As the minister of state for security, I am clear that we must use all the levers at our disposal to tackle cybercriminals head on. The government is committed to safeguarding our digital information, data and networks at home and abroad. Our Five Eyes partnership with Australia, Canada, New Zealand and the United States is vital to this work. This year’s five-country ministerial meeting saw representatives discuss the common risks posed by new technologies, and we agreed to continue to develop and share learning on these evolving threats to improve the collective response.

 We are also working closely with operational partners and European Union member states to prepare for our departure from the bloc. After Brexit, we will continue to work together with our European partners to promote cooperation and stability in cyberspace. The UK is, and will continue to be, one of the safest countries in the world.

 Collaborative work is crucial, not just because cybercrime threatens our national security but because being the victim of a hack can be frightening, embarrassing and costly. Both individuals and organisations can be caught up in these incidents. Around a third of all UK businesses and one in five charities reported having cyber security breaches or attacks in the last 12 months.

 Our five-year National Cyber Security Strategy, launched in 2016, brings together the best from government and industry to strengthen our defences and fight criminals. It is backed by £1.9bn worth of investment. The National Cyber Security Centre (NCSC), NCA and police are at the heart of this strategy. Together, they form a world-leading cyber security team for the UK which has given advice, coordinated the government response, and provided reassurance in relation to in excess of 1,800 incidents.

One example is an email scam last year where criminals tried to send more than 200,000 emails purporting to be from a UK airport and using a non-existent gov.uk address to try and defraud people. These emails never reached the intended recipients thanks to the NCSC’s world-leading Active Cyber Defence system, which detected the suspicious domain name, meaning the recipient’s mail providers never delivered the fraudulent messages.

Building the resilience of businesses and individuals to this type of crime and ensuring law enforcement agencies have the capabilities they need to tackle it, are also important aspects of our updated Serious and Organised Crime Strategy, published last November. The NCA leads the law enforcement response to cybercrime, coordinating investigations across dedicated teams in every police force in England and Wales. This approach is vital to preventing this type of crime, pursuing the perpetrators and protecting victims. Driving up arrests and convictions will help to deter potential criminals, and we are determined to ensure there is no safe space for them to operate in.

An example of this valuable work is the NCA’s investigation into 24-year-old Zain Qaiser, a prolific cybercriminal who targeted millions of computers with ransomware in an internet blackmail campaign. Investigators identified that he received more than £700,000 through multiple bank accounts – although the total is likely to have been much higher. He was brought to justice following a complex investigation by the NCA, in conjunction with international partners, and jailed for more than six years in April.
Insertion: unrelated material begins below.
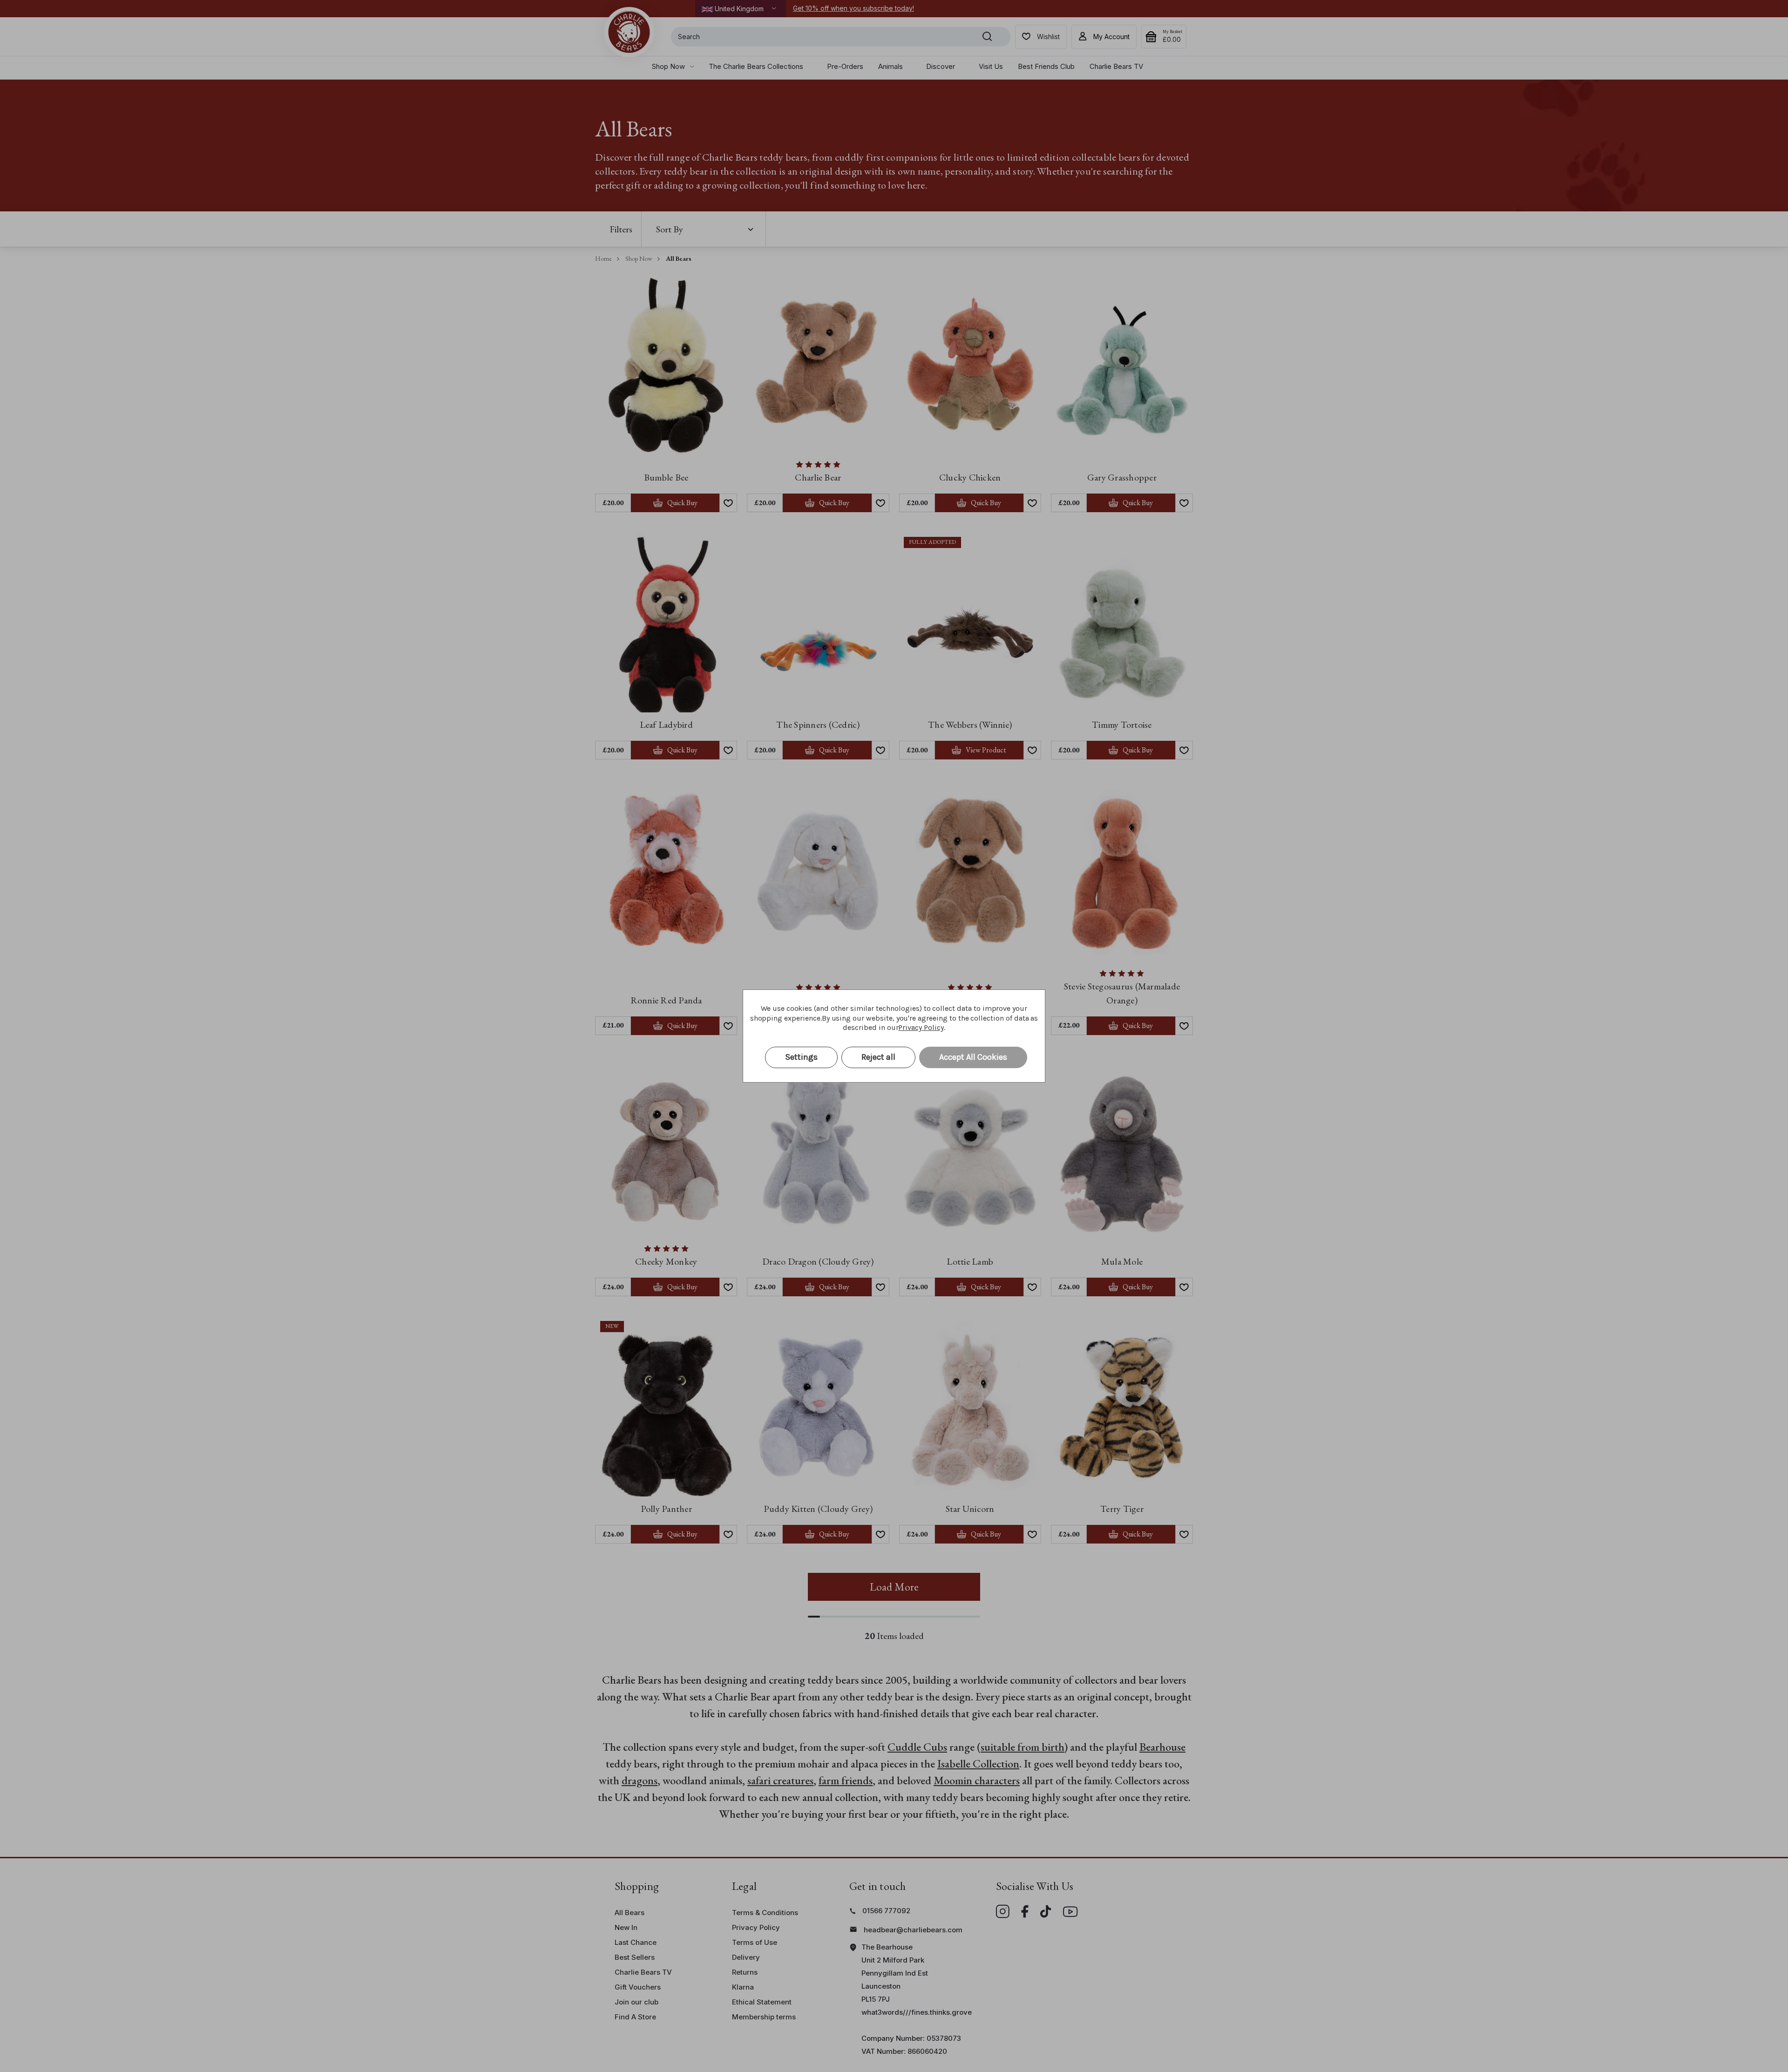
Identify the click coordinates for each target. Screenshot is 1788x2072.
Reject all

An NCA-led Prevent programme has been designed to divert talented young people away from cybercrimes like these and into lucrative roles in the tech sector. The Home Office, meanwhile, funds officers at the national, regional and local tiers of law enforcement. This means that in every one of the 43 force areas there is someone dedicated to helping businesses and individuals guard themselves online.

But there is more that needs to be done. Crime is changing, and we must evolve to keep pace with it. Businesses have a responsibility to protect themselves and their customers, as most attacks could be prevented by adopting simple security measures. And every citizen must also play their part. Advice and guidance are available from the NCSC and Cyber Aware, the government programme to help individuals and smaller organisations protect themselves online.